Docker has simplified the way developers work with containers, but one company thinks containers have the potential to go beyond developers to enterprise IT. ContainerX, founded by veterans from Citrix, Microsoft and VMware, is a startup aimed at transforming containers from a development tool to the building blocks of the next generation of data centers.
“ContainerX is like vSphere for containers,” said Kiran Kamity, CEO of ContainerX. “It is a ready-to-go container infrastructure platform that is designed for enterprise IT, where developers can come in and self-service using [the] Docker command line.”
Bringing containers to the data center would eliminate the need for virtual machines (VMs) there, according to Kamity. With containers, users will get a sense of application agility and be able to move applications from development to IT smoothly, he explained.
“If containers were to become a first-class citizen, then the agility problem is solved because the moment a developer is done with the application development, a container is created, and that container can be easily launched on any infrastructure platform by the IT admin, and the deployment time can be cut down from weeks to hours if that,” said Kamity.
Another problem with virtual machines is the amount of VMs an organization has to maintain. For example, if a large organization has 10,000 VMs, then those are 10,000 copies of operating systems it has to maintain, update, patch and secure, according to Kamity.

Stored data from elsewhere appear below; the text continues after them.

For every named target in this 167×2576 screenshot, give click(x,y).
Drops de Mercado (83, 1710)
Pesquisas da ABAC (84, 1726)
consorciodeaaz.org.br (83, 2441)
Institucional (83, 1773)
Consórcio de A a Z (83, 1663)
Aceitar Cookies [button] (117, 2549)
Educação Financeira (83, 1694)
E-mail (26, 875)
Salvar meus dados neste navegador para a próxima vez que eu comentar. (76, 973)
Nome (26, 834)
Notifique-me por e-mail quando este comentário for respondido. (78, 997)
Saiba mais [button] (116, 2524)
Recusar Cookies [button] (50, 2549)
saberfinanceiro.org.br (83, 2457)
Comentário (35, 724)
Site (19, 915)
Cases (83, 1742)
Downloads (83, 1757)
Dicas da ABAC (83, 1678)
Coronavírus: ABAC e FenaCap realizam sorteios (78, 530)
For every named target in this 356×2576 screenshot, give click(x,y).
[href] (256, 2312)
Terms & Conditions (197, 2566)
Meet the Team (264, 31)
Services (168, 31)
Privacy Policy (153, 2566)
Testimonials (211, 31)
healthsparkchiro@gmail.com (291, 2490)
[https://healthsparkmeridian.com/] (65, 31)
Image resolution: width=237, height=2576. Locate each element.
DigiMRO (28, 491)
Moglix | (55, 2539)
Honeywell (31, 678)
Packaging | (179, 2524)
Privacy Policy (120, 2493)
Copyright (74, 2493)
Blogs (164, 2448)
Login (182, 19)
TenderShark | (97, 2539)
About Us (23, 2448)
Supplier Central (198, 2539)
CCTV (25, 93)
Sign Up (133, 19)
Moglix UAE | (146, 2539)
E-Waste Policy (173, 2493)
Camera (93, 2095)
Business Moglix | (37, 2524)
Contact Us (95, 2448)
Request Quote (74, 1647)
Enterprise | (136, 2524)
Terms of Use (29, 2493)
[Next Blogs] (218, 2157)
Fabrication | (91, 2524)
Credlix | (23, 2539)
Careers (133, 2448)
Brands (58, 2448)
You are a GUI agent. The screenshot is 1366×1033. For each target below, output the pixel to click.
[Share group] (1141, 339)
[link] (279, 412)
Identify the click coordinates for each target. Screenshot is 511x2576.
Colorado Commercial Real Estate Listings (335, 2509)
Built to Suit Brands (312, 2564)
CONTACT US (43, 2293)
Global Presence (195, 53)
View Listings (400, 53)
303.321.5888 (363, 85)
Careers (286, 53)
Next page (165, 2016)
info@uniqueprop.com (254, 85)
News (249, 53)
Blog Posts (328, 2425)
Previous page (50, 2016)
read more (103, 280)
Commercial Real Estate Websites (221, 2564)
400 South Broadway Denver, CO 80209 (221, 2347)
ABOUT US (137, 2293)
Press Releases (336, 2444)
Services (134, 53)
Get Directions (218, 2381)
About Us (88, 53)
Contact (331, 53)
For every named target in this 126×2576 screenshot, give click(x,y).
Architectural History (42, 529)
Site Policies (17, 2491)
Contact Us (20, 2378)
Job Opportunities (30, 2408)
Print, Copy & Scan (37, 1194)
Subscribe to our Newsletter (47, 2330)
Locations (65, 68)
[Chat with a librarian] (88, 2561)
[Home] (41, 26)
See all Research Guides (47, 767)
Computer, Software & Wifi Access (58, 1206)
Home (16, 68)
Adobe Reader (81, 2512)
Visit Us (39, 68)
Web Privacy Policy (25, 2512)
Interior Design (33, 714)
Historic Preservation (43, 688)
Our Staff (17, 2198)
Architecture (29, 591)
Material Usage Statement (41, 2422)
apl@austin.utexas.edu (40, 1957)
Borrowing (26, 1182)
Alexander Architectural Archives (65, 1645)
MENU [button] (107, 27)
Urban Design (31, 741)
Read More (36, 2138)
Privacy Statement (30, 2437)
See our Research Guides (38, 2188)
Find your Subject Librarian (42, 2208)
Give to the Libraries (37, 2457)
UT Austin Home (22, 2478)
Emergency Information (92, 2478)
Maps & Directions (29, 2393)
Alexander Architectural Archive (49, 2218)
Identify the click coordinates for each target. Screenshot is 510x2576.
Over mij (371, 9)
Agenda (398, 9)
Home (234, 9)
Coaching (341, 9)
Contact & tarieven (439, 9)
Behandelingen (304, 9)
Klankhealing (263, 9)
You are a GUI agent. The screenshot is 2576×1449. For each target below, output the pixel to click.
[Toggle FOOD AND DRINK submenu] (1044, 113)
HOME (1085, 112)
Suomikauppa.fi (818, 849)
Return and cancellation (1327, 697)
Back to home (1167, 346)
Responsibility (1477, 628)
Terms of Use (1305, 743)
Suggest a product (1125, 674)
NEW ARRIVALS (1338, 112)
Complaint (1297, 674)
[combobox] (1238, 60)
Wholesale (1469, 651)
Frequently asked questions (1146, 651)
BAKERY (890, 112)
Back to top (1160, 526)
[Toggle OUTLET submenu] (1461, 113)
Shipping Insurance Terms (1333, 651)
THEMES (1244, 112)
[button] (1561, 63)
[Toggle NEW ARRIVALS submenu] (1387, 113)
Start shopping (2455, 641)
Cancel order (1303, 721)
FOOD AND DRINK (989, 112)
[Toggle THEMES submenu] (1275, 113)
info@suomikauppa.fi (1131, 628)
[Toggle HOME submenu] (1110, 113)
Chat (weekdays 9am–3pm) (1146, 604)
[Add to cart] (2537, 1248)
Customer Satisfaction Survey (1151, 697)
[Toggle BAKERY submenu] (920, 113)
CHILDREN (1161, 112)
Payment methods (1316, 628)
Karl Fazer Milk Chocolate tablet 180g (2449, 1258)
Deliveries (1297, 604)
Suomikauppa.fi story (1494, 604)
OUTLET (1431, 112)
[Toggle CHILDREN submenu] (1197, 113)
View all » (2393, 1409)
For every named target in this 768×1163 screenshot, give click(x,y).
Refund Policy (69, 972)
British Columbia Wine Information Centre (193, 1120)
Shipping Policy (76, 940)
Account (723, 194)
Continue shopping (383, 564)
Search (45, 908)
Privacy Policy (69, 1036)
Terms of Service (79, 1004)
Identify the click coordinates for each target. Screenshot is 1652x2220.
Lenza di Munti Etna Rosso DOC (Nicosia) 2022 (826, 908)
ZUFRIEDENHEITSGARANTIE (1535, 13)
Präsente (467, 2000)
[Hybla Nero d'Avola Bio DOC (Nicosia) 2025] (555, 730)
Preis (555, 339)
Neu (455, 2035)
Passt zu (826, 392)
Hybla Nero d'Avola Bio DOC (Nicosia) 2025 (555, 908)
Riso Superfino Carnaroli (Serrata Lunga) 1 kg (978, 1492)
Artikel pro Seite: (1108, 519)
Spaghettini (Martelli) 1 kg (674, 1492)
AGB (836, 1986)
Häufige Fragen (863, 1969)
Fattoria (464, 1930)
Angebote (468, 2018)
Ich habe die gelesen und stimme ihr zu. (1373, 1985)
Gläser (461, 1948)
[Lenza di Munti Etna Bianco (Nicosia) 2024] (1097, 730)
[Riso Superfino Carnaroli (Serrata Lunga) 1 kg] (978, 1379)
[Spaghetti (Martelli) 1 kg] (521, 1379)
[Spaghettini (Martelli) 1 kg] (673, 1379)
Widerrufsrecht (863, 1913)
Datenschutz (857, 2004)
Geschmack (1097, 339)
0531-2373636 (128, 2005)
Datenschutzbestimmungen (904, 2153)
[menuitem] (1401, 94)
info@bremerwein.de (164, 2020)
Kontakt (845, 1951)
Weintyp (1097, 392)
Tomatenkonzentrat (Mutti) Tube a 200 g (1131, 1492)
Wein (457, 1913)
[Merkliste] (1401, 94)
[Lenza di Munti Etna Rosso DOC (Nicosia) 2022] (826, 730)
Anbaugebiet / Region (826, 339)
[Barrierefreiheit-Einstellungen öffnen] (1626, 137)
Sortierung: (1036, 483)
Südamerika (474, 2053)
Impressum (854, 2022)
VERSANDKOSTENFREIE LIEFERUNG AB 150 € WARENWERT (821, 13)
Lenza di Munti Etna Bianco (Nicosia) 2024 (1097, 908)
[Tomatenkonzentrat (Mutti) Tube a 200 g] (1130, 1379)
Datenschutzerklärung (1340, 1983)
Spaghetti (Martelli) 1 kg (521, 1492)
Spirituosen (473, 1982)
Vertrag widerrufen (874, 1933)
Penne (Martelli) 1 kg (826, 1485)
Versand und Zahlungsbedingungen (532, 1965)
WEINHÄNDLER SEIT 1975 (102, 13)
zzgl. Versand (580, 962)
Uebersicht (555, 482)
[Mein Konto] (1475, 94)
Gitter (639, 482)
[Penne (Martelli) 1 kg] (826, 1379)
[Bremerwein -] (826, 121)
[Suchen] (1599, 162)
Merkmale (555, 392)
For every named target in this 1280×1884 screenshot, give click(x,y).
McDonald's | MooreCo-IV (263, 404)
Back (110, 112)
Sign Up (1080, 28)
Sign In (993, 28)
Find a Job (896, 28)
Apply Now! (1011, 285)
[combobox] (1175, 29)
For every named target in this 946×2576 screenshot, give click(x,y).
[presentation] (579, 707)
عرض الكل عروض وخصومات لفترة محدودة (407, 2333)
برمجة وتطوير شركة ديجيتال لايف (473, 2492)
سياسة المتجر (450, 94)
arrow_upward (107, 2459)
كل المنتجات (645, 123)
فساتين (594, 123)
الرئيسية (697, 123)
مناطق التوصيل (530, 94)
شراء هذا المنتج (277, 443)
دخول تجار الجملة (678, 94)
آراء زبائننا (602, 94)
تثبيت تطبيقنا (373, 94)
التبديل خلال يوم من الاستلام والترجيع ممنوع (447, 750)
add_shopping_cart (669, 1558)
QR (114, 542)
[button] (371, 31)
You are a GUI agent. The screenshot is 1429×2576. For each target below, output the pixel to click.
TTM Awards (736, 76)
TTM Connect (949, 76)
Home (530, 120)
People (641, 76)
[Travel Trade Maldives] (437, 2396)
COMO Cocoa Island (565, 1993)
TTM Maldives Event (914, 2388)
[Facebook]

“The data center as we know it today is going through a massive change,” said Kamity. “With traditional virtual machine infrastructures, enterprise IT faces two fundamental issues: operating system management, and the lack of application-level agility. Containers have the potential to address both of these critical issues and therefore become a fundamental building block of the data center of the future. ContainerX is a plug-and-play container platform that is designed specifically for IT admins who are not looking for a DIY project. It is transforming the enterprise journey, shaping data centers of the future and furthering the promise of containers.”
While the goal is to replace VMs, Kamity notes that they will still have a place in data centers, and a percentage of them will remain if containers break through the enterprise.
Other features of the ContainerX platform include support for Linux, Windows, bare-metal and virtual machines, and private and public cloud environments; enterprise-grade management; a ready-to-go package; protection from rogue containers crashing; container pools with limits and access controls for CPU, memory, and network; and elastic container clusters.
“Containers are becoming a critically important tenet of the modern data center,” said Steve Herrod, former VMware CTO and managing director of General Catalyst, a venture capital firm. “The ContainerX team, product and vision are impressive, and they are poised to make a large impact in this industry transition.”
ContainerX is currently in private beta, and the company expected it to be generally available by the first half of next year.